女子高育ち、性嫌悪、自他境界。-恋愛は選択科目だ

 ノンバイナリー&Aセクの自分がなぜ恋愛をしようと思わないのかをひたすら書いてみる。


 時が過ぎるのは早いもので私がXジェンダーを自認し始めてから今夏で5年になる。自認してからも道中いろいろあって、中性→無性→性別概念ナシ?と迷いつつ今では「ノンバイナリー」が一番しっくりくるこの頃である。

 そしてAセク自認も自分の中ではすっかり定着してきた。その間、NHKでAセク当事者のドラマが放送される世の中になるなんて思いもしなかった。

 大学入学以来、私は自分自身について模索しながら再定義してきたが、依然として恋愛至上主義の社会には不適合者のままである。

 私はなぜ恋愛をしようとしないのか。頭の中でぐちゃぐちゃになっていたものを少し整理することにした。

 

[女子高育ち]

 私は高校の3年間を女子だけの空間で過ごしたが、とても居心地が良かった。この頃は自分の性別についてほぼ意識にのぼっていなかったが、周囲の人たちは私のことを「女性」としてというより「自分」として見てくれていたことが嬉しかった。ただ高校時代は日々の授業についていくことや、大学受験の勉強に精一杯だった。自慢ではないが私の頭の中は、勉強>>部活>趣味という感じだった。けれど男子高生が同じ教室にいない環境であったため異性関係のことを考えずに済んだので、自分のすべきことや、したいことに全力で集中できたのはとてもありがたかったと思う。

 あとは「男性に依存しないで自分の力で何でもする」とか「男性の目を気にしなくなる」「女性らしさよりも自分らしさを大事にする」など今の自分につながる要素がいくつか思いつくが、その源流は女子高育ちにあるのかもしれない。

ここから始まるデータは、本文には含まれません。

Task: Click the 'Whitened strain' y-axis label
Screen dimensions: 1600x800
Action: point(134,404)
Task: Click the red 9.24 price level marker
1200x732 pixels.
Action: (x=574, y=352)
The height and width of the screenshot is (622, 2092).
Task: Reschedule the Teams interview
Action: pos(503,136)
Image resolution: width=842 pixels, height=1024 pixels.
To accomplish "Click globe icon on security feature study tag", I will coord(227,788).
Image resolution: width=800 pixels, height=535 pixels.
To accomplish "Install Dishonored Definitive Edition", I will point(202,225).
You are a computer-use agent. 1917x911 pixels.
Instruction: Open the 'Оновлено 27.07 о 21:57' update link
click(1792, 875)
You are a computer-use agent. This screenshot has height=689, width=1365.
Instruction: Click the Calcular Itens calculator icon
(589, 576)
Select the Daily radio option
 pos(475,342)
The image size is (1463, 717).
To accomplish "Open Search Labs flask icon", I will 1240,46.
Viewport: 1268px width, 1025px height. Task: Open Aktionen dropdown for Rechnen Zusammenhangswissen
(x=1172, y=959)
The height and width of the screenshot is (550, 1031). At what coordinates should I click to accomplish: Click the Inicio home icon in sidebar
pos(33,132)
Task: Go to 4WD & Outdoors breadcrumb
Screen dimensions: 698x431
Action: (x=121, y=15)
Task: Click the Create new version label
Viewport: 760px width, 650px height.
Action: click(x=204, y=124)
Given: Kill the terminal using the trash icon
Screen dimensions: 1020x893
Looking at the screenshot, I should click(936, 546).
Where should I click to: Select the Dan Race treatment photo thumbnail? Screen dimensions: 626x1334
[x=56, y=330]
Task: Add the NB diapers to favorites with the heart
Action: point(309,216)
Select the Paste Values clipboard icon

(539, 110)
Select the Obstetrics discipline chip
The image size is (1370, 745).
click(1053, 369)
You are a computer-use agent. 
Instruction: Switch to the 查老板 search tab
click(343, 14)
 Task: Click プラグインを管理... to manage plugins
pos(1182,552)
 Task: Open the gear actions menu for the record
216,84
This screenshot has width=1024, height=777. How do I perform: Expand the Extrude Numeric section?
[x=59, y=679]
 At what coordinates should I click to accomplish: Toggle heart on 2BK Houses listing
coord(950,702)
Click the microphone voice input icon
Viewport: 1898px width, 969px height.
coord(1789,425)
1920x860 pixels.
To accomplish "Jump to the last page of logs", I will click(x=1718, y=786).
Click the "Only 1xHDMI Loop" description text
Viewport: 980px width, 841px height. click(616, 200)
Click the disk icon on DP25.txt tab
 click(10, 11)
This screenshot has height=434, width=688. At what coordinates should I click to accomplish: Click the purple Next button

 共学の大学に入って周囲が恋愛をしていても、私にとって恋愛をすることは人生におけるオプションの1つに過ぎなかった。極論、男性に依存しなくても人生楽しいのである。

 

[性嫌悪]

 最近ではだいぶ落ち着いてきた方だが、私は性嫌悪ありのAセクである。詳細なことは書きたくないが、男性からセクハラを受けてから、男性に触られること自体心が受け付けない。手が触れるのもダメ。では女性ならいいのかといわれたら、そういうわけでもなく、ボディタッチは全般的に無理な方だ。性的な目で見られることもダメ。自分のことを女性として見てくれない人の方が、私は安心する。

 フィクションの中の性については、リアルよりはまだマシだと思っている。あまりにも暴力的な性描写には抵抗があるが、限りなく透明に近いブルーを読めるぐらいに耐性はある。それよりかは、ストーリー性がしっかりしていて綺麗なBLの性描写の方が読みやすいと感じている。

 

[自他境界]

 やはり私が自然にすんなり恋愛できないのは、自他境界がガチガチで、心の最も奥にある扉に辿り着くまでに何重もの扉が存在するからなのだと思う。私の心には入り口があって、その先にもたくさんの扉がある。徐々に心の距離が近づいてきた人は扉を1つずつ開けることができる。しかし一番奥の扉は「KEEP OUT」のテープにより厳重に守られ、「自分以外立入禁止」なのである。自分でも何が入っているのか理解できていないが、開けたら大変なことになりそうなのは予測できる。

 ともかく他人に対して自分の中身を簡単に見せることはしないので、他人と深く関わろうと思わないし、友達も少ない。恋愛に対するモチベーションも湧いてこない。

 

[さいごに]

 恋愛しなければ人生損しているなんて気持ちも分からなくもないが、私にとって恋愛をするとは、極端に言うとペットを飼うとか煙草を吸うとか、そういう数多の選択の1つでしかない。

 地球の全員がしなければいけないものではないし、希望する人だけすればいい。そして希望しない人は無理にする必要はない。と考えている。